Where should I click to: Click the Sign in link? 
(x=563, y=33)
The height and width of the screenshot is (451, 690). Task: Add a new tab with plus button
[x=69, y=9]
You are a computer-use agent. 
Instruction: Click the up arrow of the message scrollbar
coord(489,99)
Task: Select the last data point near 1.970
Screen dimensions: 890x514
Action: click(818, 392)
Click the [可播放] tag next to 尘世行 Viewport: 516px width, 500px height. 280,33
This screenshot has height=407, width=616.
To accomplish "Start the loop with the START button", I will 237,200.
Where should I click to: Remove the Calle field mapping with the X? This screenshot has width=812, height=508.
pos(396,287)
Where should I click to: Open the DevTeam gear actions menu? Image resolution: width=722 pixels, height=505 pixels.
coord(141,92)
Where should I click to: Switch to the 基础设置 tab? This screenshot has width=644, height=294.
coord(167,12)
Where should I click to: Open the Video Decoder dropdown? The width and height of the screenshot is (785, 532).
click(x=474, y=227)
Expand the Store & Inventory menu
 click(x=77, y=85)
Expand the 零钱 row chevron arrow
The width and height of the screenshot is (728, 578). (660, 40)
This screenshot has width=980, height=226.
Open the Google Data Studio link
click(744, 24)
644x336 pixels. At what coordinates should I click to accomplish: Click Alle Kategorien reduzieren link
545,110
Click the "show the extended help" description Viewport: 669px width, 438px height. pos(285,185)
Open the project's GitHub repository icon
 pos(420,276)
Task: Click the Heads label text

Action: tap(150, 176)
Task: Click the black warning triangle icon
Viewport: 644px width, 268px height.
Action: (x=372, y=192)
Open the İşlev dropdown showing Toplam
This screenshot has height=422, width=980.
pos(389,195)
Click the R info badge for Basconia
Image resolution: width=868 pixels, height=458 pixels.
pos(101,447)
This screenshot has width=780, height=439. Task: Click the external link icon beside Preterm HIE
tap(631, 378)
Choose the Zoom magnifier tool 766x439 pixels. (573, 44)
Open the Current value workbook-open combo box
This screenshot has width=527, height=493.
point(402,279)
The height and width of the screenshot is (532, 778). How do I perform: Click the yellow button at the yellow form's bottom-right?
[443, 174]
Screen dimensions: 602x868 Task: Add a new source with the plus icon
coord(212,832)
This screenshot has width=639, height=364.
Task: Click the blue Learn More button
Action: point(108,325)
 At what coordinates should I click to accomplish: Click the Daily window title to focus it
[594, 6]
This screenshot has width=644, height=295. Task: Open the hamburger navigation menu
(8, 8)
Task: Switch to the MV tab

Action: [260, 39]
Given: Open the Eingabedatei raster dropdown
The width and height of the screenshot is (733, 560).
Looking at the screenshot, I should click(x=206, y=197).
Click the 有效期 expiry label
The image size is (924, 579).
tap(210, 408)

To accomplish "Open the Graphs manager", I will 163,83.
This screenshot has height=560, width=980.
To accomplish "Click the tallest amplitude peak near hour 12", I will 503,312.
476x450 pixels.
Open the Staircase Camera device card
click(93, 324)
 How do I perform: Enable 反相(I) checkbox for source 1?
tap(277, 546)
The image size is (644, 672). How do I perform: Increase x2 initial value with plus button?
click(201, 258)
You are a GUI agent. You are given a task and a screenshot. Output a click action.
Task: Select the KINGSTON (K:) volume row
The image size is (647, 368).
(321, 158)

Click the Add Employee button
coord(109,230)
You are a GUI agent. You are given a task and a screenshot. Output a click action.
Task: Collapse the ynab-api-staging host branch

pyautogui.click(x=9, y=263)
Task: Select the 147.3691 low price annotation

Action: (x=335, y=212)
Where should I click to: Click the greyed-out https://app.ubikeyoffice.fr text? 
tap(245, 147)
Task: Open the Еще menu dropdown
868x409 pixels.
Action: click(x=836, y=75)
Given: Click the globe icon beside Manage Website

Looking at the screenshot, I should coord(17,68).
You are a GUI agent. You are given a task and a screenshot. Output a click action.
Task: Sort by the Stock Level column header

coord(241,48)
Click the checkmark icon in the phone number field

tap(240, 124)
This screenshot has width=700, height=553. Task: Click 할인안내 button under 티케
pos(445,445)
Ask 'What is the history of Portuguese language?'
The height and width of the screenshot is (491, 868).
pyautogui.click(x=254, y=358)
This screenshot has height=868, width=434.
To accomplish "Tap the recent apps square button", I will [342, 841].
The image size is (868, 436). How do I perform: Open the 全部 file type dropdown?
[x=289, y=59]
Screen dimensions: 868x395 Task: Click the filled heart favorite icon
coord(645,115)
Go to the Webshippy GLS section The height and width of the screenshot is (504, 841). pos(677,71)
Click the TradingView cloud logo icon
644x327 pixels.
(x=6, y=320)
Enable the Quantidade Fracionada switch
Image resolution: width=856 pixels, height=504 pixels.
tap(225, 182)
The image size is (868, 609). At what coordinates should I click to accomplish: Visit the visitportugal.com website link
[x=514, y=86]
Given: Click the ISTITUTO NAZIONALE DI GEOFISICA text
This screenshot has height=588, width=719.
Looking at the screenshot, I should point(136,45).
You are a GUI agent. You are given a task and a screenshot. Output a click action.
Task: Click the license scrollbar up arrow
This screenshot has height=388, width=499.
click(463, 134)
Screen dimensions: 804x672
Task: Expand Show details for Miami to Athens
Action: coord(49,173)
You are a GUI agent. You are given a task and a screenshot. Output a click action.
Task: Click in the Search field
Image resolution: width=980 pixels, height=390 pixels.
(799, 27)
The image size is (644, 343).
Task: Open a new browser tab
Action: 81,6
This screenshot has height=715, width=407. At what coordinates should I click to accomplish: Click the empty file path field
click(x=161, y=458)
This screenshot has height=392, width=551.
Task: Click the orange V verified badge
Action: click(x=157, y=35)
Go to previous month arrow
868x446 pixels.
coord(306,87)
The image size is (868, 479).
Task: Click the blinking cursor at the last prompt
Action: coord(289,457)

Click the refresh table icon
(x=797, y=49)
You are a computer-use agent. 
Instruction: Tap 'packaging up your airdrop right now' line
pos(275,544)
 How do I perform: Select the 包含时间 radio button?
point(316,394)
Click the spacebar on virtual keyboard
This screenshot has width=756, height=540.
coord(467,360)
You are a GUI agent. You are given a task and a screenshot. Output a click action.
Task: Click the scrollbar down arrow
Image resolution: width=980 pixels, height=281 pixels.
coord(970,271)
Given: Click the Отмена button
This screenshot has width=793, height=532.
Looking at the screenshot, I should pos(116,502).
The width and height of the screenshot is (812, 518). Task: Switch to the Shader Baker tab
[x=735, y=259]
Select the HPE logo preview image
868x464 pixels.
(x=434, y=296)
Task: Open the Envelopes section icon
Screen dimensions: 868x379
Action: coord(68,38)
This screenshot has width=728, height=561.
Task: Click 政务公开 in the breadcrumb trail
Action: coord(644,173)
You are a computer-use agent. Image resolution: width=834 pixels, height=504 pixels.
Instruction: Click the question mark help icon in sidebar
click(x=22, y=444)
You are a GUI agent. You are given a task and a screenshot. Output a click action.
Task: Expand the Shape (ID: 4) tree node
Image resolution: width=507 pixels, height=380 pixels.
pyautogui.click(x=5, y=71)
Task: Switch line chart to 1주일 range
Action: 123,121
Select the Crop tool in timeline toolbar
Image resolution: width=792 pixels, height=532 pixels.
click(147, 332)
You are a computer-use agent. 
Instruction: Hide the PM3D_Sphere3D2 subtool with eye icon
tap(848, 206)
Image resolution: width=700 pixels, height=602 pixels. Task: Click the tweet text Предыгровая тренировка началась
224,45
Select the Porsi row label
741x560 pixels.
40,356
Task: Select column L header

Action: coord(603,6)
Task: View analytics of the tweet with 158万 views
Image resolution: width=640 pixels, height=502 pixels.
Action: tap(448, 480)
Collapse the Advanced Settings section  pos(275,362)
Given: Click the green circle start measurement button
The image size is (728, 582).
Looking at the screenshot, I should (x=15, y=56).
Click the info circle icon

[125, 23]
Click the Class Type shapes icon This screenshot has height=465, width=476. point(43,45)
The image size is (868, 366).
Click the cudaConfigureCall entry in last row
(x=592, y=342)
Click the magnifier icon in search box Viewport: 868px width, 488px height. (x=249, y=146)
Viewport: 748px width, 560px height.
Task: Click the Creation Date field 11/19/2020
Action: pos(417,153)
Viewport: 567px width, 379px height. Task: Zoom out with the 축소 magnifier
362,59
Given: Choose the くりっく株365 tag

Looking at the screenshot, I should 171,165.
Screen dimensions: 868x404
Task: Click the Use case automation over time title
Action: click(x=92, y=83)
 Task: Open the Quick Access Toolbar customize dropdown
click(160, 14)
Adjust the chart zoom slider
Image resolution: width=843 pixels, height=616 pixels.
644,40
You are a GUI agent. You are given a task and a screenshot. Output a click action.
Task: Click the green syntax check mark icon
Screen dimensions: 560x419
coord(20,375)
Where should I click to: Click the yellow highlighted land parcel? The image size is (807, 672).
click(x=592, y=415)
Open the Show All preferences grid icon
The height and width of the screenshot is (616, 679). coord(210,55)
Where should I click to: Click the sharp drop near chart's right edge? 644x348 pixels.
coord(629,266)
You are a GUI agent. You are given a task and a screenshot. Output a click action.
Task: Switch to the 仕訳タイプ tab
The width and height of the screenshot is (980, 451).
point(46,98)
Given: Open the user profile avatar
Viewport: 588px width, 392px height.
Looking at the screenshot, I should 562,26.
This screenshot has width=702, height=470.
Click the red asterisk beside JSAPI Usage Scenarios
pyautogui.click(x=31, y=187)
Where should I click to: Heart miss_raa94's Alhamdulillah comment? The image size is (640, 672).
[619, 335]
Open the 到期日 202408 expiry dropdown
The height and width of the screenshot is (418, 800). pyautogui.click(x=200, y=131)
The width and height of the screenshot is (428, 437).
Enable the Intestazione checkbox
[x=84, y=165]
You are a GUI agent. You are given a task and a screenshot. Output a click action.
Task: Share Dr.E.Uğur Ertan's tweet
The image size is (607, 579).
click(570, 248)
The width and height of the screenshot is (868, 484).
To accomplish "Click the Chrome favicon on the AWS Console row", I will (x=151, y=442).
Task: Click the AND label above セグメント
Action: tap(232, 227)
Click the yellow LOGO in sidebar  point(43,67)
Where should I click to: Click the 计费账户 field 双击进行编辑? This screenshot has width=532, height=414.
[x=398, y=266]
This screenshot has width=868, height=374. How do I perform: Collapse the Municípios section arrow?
*-*-*
**TASK REQUIREMENTS:** Search the material for the word "green" and copy every matching line.

**TASK RESULT:**
Given: Click the green circle start measurement button
Task: Click the green syntax check mark icon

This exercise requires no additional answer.